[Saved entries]
---*---

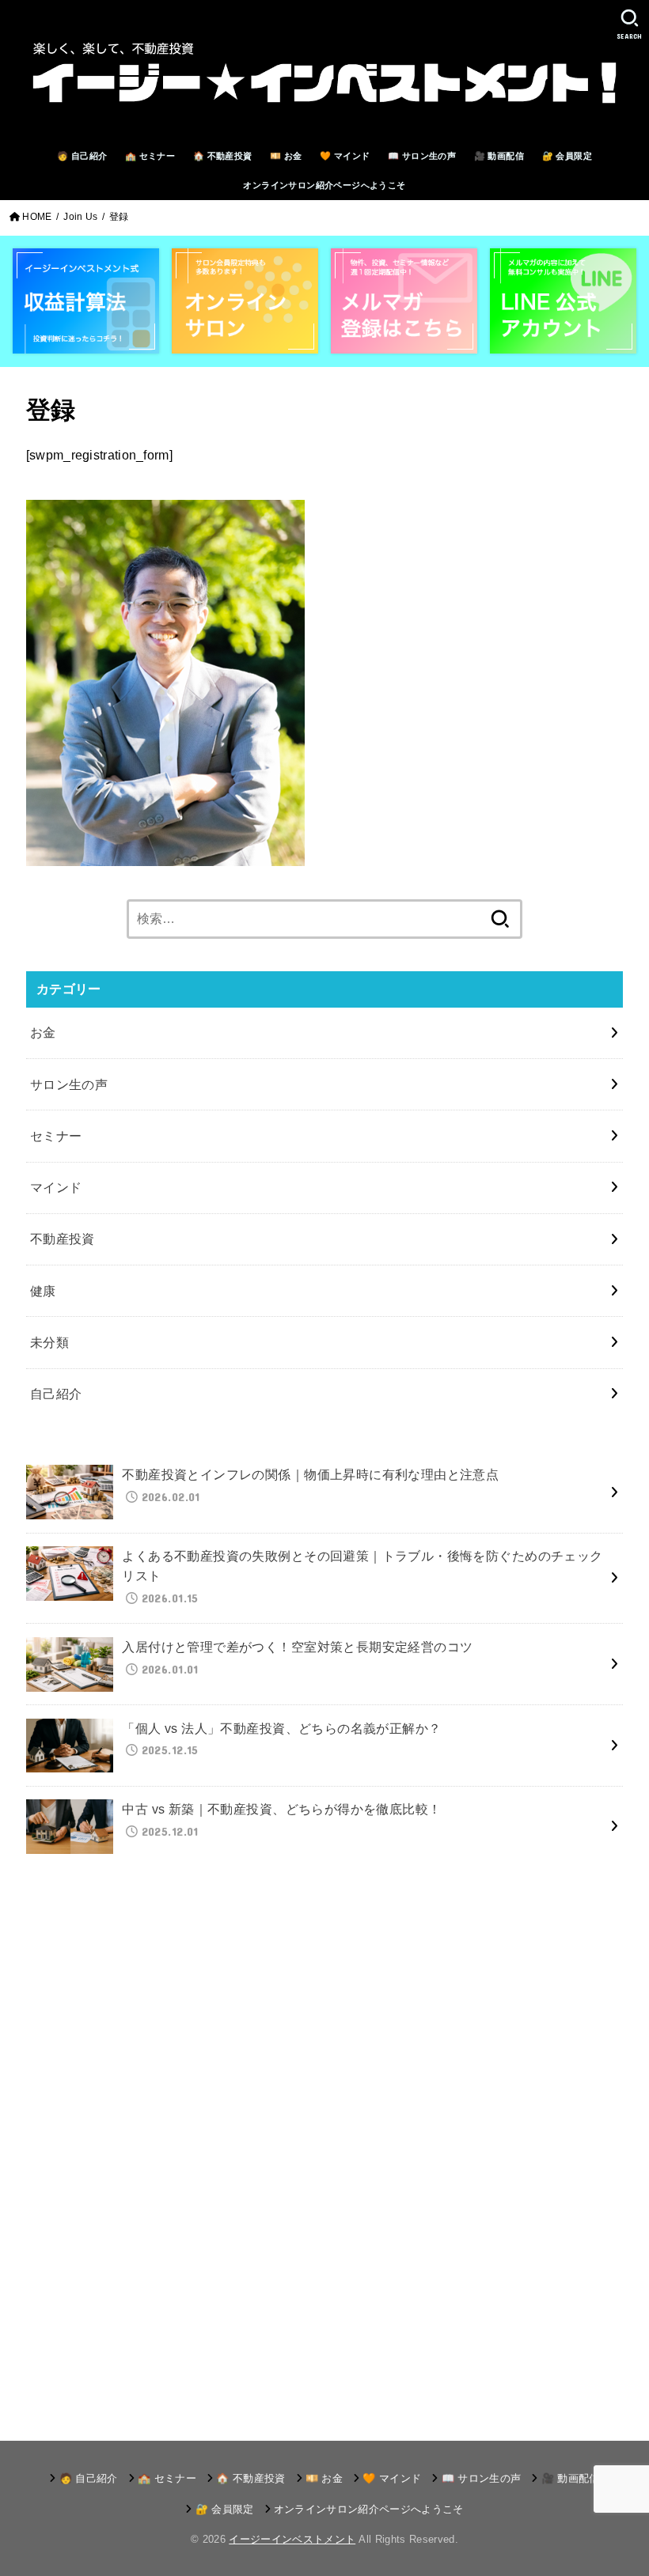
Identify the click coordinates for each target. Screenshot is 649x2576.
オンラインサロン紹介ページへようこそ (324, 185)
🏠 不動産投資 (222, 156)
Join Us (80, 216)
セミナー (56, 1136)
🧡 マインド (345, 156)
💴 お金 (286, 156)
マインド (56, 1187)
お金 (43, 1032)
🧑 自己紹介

---*---

[TASK REQUIREMENTS]
Please retype the data exactly. The pictures do not go in.

[REPLY]
Identify the click coordinates for each target. Screenshot is 649x2576.
オンラインサロン紹介ページへようこそ (324, 185)
🏠 不動産投資 (222, 156)
Join Us (80, 216)
セミナー (56, 1136)
🧡 マインド (345, 156)
💴 お金 (286, 156)
マインド (56, 1187)
お金 (43, 1032)
🧑 自己紹介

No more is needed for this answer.